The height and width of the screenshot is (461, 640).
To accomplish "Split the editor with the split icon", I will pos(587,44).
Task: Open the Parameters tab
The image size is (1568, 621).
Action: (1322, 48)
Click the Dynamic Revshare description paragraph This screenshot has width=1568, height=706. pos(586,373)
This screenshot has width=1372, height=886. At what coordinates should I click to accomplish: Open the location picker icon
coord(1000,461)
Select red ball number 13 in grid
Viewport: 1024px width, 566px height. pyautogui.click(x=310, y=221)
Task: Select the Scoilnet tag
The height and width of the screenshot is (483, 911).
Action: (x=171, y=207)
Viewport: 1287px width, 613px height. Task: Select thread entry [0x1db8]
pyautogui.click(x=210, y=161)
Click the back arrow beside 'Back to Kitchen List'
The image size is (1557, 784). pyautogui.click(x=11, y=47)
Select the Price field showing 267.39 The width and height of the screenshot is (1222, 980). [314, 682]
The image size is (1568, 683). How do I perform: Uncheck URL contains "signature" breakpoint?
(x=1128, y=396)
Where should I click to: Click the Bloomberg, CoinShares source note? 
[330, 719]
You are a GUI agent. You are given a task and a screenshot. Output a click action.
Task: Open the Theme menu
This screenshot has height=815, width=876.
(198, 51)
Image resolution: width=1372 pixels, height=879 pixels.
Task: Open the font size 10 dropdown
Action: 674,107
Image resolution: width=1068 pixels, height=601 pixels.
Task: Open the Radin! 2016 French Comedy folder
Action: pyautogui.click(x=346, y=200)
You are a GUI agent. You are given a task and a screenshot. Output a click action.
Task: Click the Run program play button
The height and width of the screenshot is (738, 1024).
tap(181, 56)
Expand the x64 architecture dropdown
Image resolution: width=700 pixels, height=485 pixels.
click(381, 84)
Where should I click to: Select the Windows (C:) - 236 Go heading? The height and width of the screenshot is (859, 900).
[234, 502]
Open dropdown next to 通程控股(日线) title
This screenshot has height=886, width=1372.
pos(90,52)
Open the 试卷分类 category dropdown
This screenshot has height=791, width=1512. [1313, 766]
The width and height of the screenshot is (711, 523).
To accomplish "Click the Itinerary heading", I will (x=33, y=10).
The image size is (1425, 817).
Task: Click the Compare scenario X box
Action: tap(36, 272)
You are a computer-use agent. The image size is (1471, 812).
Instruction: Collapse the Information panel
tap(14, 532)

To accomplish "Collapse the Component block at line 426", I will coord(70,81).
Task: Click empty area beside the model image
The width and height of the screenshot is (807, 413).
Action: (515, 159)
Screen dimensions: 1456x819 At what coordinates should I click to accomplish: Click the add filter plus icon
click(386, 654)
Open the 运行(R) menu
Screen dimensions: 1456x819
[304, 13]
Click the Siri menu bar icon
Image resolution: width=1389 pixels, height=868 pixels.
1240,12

※ ※ ※

Write out every one of the entries above without changing a word.

▸ **Answer to this task**:
The height and width of the screenshot is (461, 640).
To accomplish "Split the editor with the split icon", I will pos(587,44).
Task: Open the Parameters tab
The image size is (1568, 621).
Action: (1322, 48)
Click the Dynamic Revshare description paragraph This screenshot has width=1568, height=706. pos(586,373)
This screenshot has width=1372, height=886. At what coordinates should I click to accomplish: Open the location picker icon
coord(1000,461)
Select red ball number 13 in grid
Viewport: 1024px width, 566px height. pyautogui.click(x=310, y=221)
Task: Select the Scoilnet tag
The height and width of the screenshot is (483, 911).
Action: (x=171, y=207)
Viewport: 1287px width, 613px height. Task: Select thread entry [0x1db8]
pyautogui.click(x=210, y=161)
Click the back arrow beside 'Back to Kitchen List'
The image size is (1557, 784). pyautogui.click(x=11, y=47)
Select the Price field showing 267.39 The width and height of the screenshot is (1222, 980). [314, 682]
The image size is (1568, 683). How do I perform: Uncheck URL contains "signature" breakpoint?
(x=1128, y=396)
Where should I click to: Click the Bloomberg, CoinShares source note? 
[330, 719]
You are a GUI agent. You are given a task and a screenshot. Output a click action.
Task: Open the Theme menu
This screenshot has height=815, width=876.
(198, 51)
Image resolution: width=1372 pixels, height=879 pixels.
Task: Open the font size 10 dropdown
Action: 674,107
Image resolution: width=1068 pixels, height=601 pixels.
Task: Open the Radin! 2016 French Comedy folder
Action: pyautogui.click(x=346, y=200)
You are a GUI agent. You are given a task and a screenshot. Output a click action.
Task: Click the Run program play button
The height and width of the screenshot is (738, 1024).
tap(181, 56)
Expand the x64 architecture dropdown
Image resolution: width=700 pixels, height=485 pixels.
click(381, 84)
Where should I click to: Select the Windows (C:) - 236 Go heading? The height and width of the screenshot is (859, 900).
[234, 502]
Open dropdown next to 通程控股(日线) title
This screenshot has height=886, width=1372.
pos(90,52)
Open the 试卷分类 category dropdown
This screenshot has height=791, width=1512. [1313, 766]
The width and height of the screenshot is (711, 523).
To accomplish "Click the Itinerary heading", I will (x=33, y=10).
The image size is (1425, 817).
Task: Click the Compare scenario X box
Action: tap(36, 272)
You are a computer-use agent. The image size is (1471, 812).
Instruction: Collapse the Information panel
tap(14, 532)

To accomplish "Collapse the Component block at line 426", I will coord(70,81).
Task: Click empty area beside the model image
The width and height of the screenshot is (807, 413).
Action: (515, 159)
Screen dimensions: 1456x819 At what coordinates should I click to accomplish: Click the add filter plus icon
click(386, 654)
Open the 运行(R) menu
Screen dimensions: 1456x819
[304, 13]
Click the Siri menu bar icon
Image resolution: width=1389 pixels, height=868 pixels.
1240,12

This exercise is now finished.